The course will present an in-depth description of the techniques implemented in modern malware to evade defenders and security products (such as AVs, IPS, IDS, EDR), and how attackers design and operate their implants in order to ensure a prompt redeployment after a detection or a public disclosure by researchers or security vendors.
The course will also cover real-world scenarios that impair (effectively slow-down or dissuade) reverse engineering efforts and make the job of first responders tougher. The techniques will be demonstrated in two ways: first, by reversing real malware samples, and then by reimplementing an improved version of the malware code and developing custom offensive tools.

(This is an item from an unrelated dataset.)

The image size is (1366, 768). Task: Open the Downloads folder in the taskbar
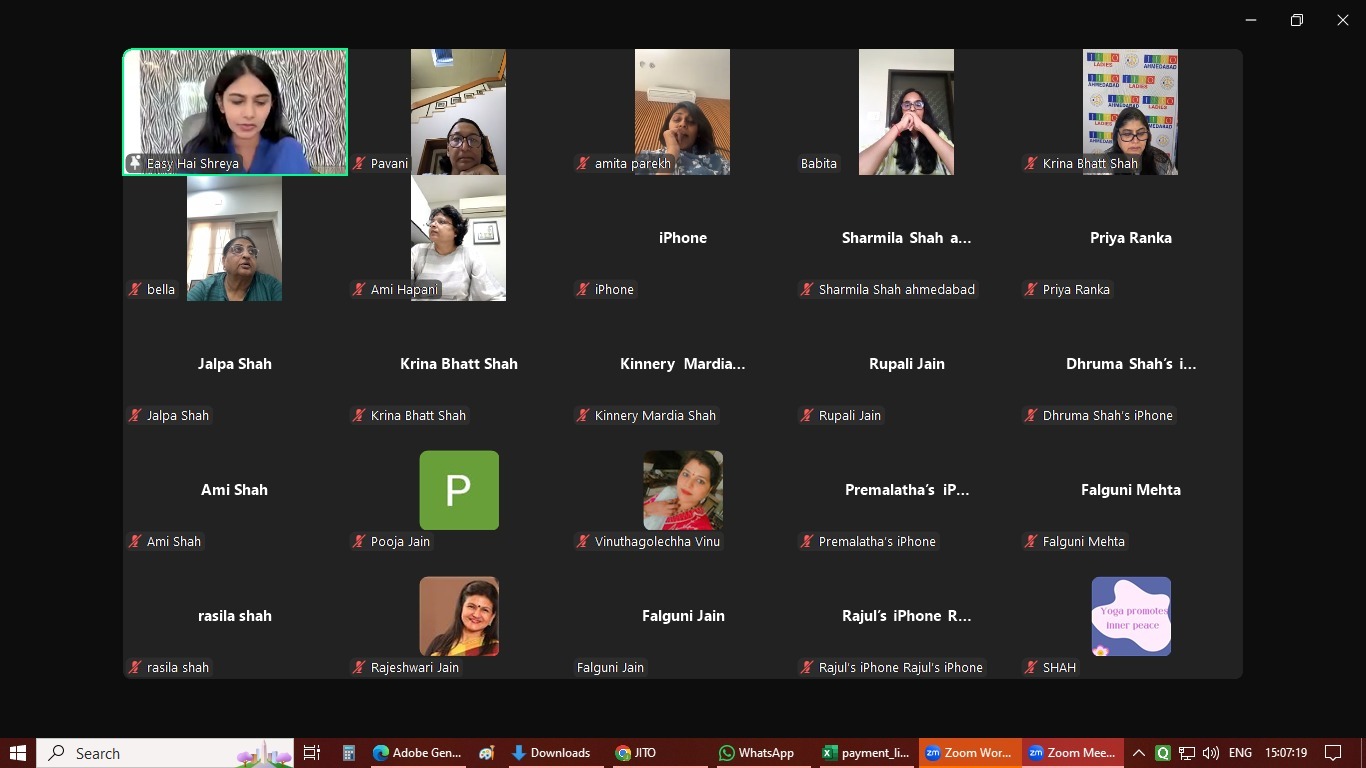click(x=550, y=753)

The training is designed from an attacker's point of view, teaching red-teams how to make their implants stealthier, but it will also teach defenders how to deal with the anti-reversing and the OPSEC techniques demonstrated in class.

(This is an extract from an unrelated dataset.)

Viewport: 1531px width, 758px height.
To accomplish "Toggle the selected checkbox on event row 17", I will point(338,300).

The course focuses primarily on Windows malware and on the analysis, tweaking and re-purposing of real malware samples. Participants will be provided with plenty of custom code to facilitate the understanding of complex malware techniques.
As part of the course, theory sessions will be followed by exercises where participants will reverse and re-implement specific parts of real malware in order to fully understand the hidden corners of all the techniques involved.
Dr. Silvio La Porta is a Senior Cyber Security Architect designing security products and researching advanced detection technology for complex malware/APT. Silvio previously was a lead research scientist with EMC Research Europe based in the Centre of Excellence in Cork, Ireland. His primary research focus areas were real-time network monitoring and data analysis in smart grids to detect malware activity in SCADA systems and corporate networks. He was also leading Security Service Level Agreement (Sec-SLA) and end user security/privacy protected data store projects for hybrid Cloud environment. He is a frequent speaker in professional and industry conferences. Before joining EMC, Silvio worked as a Malware Reverse Engineer in Symantec’s Security Response team in Dublin, Ireland. Silvio holds a PhD in Computer Network Security from the University of Pisa, Italy.
Dr. Antonio Villani spent the past years analyzing high level implants for top tier customers, providing detailed implementation information to support cyber-defense and cyber threat intelligence teams. Now, he uses his experience in the reverse-engineering of multi-stage implants to improve detection and response capabilities of endpoint security products. As a researcher he published in top tier conferences and journals and he partecipated to european research projects in the field of cyber resilience and data security. During its PhD he worked also in the field of malware research and digital forensic.